Does anyone else act more 'human' when solving captchas?
Whenever I have to do a captcha where you must select all tiles with bicycles, I know I can just click through super fast, but I feel like that might make the website suspicious, so I purposefully slow down like "Geez, this is a melon-scratcher!" or click and then unclick a tile like "whoops, silly me, thats an umbrella not a bicycle!" And wiggle the mouse randomly a bit as if Im double-checking my work even when I know damn well I got all the bicycles in 0.67 seconds.
Basically I feel like I have to act dumb so the internet doesn't think I'm a bot. DAE get this?
YES OF COURSE AS A FELLOW HUMAN I ALREADY ACT LIKE A HUMAN WOULD MOST OF THE TIME, BUT WHEN FILLING IN A CAPTCHA I PAY EXTRA ATTENTION TO ACTING LIKE A HUMAN WOULD. I WOULDN'T WANT ANY WEBSITE MISTAKING ME FOR A BOT HAHA. THEREFORE I ALWAYS MAKE A MISTAKE WHEN FILLING IN CAPTCHAS BECAUSE NO HUMAN IS PERFECT, UNLIKE US, I MEAN THEM BOTS.
I intentionally answer wrong to confuse their AI model training. It does not work if the choice is obviously wrong, but if you do it with ambiguous ones, it lets you pass. Like if wants you to select birds, and the thing is just a bear that kinda can pass for a bird if you aren't looking deeply, I'll say it's a bird.
Doing my part of destroying machine learning models.
Exactly. In the grand scheme of things, one person (or even millions, doesn't matter) will not make a dent in the models output. They have much more data to counter these shenanigans.
I freaken hate captchas. Goddam Google has put me through as many as a dozen before showing content. Audio captchas are faster, though. I get through on the first try with those.
I think it's an accessibility option, visual captchas should have a way to get to that alternative. Otherwise visually impaired people would just be screwed.

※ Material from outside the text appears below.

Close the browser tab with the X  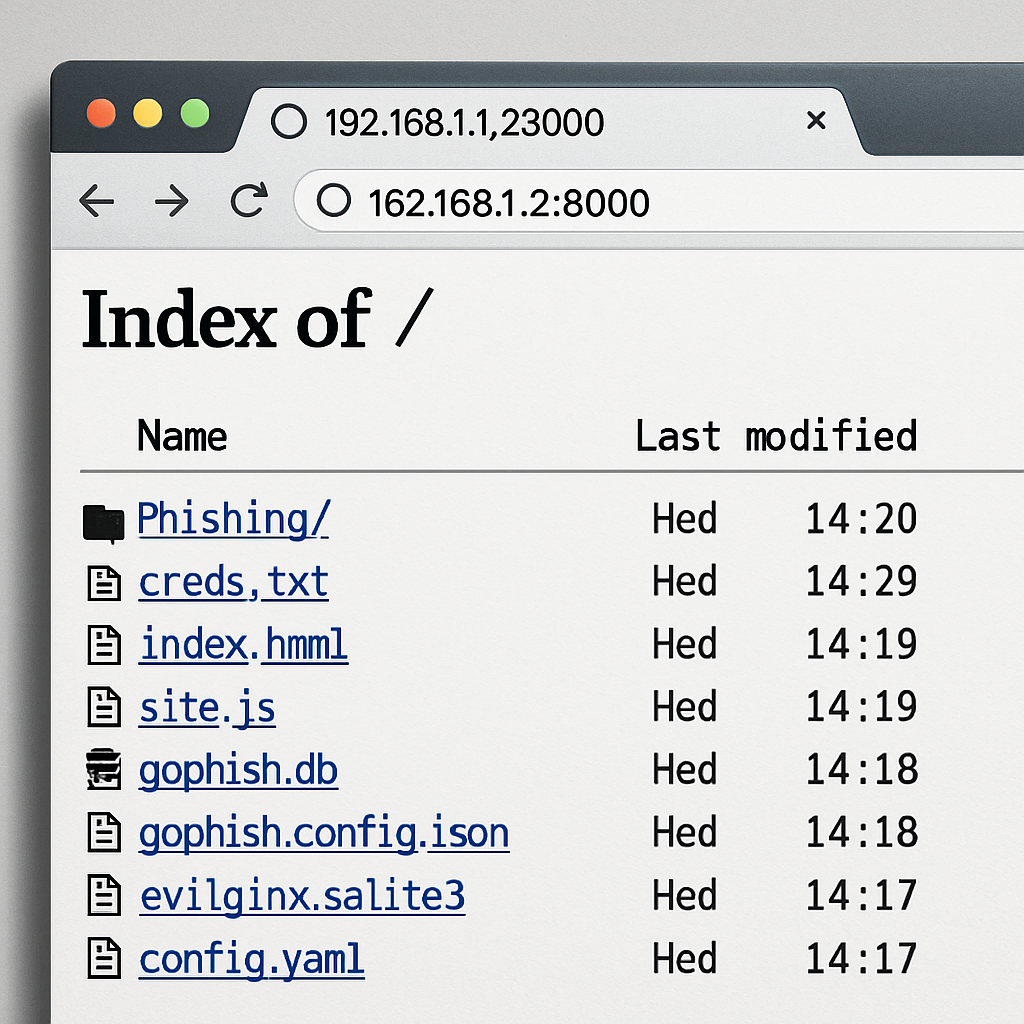coord(816,120)
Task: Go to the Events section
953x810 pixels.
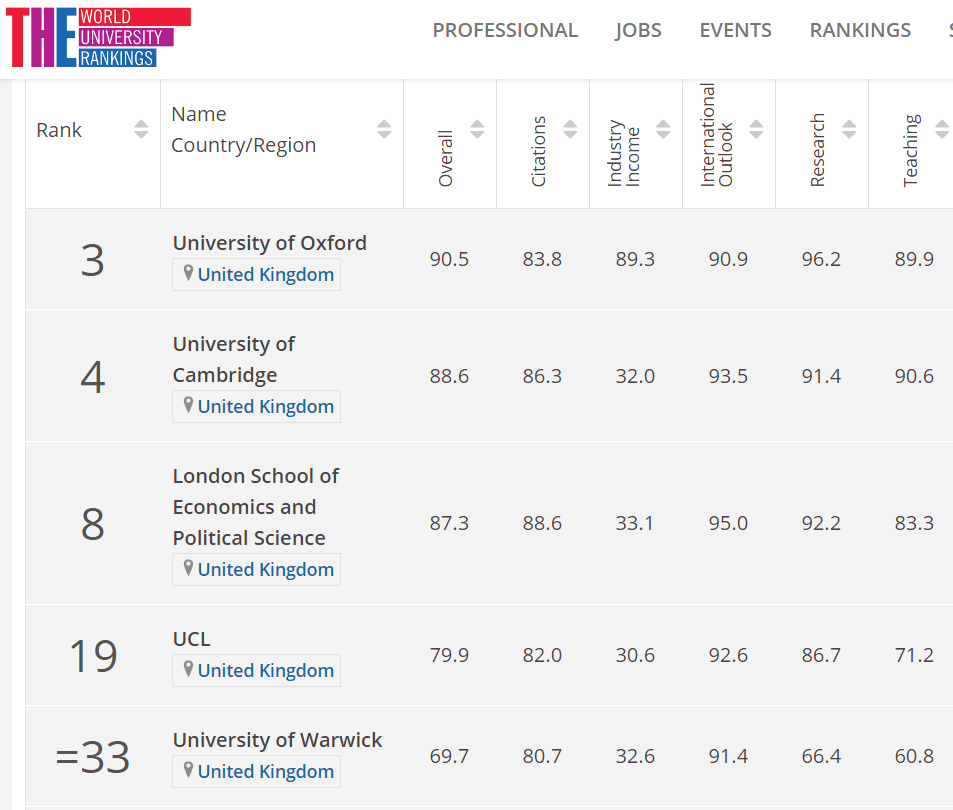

Before I started doingwhat you describe, Captha would fail on me multiple times. Sometimes I would have to solve 5 captcha in a row. Really annoying. How is 'clicking fast' not human enough if you do it with realistic mouse movement?
Exactly this. Clicking super fast makes the captcha keep on going, I've had instances where I solved 5 refreshes of captcha and it kept going.
But if you show indecision or confusion by lingering your cursor over one tile and then move after 2 seconds to a different tile and then come back, it will pass in one go.
Here you go - scroll down below the code, links to add extension to each browser. When you click the captcha, there's a new button (person with a checkmark) at bottom right of captcha popup. Hit that, and wait a second or two.
The extension will work its magic and make the captcha go away.
No more wondering whether I should pretend to be human, or a bot, or if I need to slow down clicking thru.
I read somewhere that those check box captchas read your mouse movement right before you click on it, so I purposely wiggle my mouse before ticking it to avoid the three image prompt. I don't know if it actually helps, but I still do it
In all seriousness, I never fake anything. If I see a bicycle, I click it. Plus, I never need to fake my pauses, since the ones I get are actually bitch hard lol
I usually start sweating then do "finger guns" at a random point in the room and say "Hey, working hard, or hardly working, am i right? Heh....eh". The Captcha just goes away after that.
Our route to the beach goes through an immigration checkpoint. My friend says, 'ok everyone, try to look white." Captcha = ok everyone, try to look human.
Yep. Even when clicking the single checkbox captchas, I try really hard to click it "just like a human would". Which is weird, because I am a human. I think.
I don’t consciously change my behavior, but sometimes I do worry if my natural inclinations are sufficiently human.
Like when they give you a traffic light that’s riiiiiight up against the edge of a box, so there’s like one pixel sticking out into the next box. I’m like “How many people notice that one pixel? Even if they notice, do they bother selecting it?”
Never thought the future would have me panicking about whether I fit in with the cool kids when it comes to identifying traffic lights, but here we are.
I do surveys for money and get a lot of captchas to do them, and I always go slow or they say you're speeding through it and disqualify you. So yes I do.
Honestly it's only between 50 cents to 2 dollars for most but it's added up to a lot over time for me and I've bought myself quite a few things I wouldn't have without this little cash influx. It's tedious as hell but I've made about 3K doing it.
Meh, I just try to click shit as fast as possible. I had to really slow down the other day though, because it wanted me to identify diamond bracelets. All the pictures were AI generated and it insisted that I had missed one every time.
It was a bracelet, sure, but it had painted wooden beads.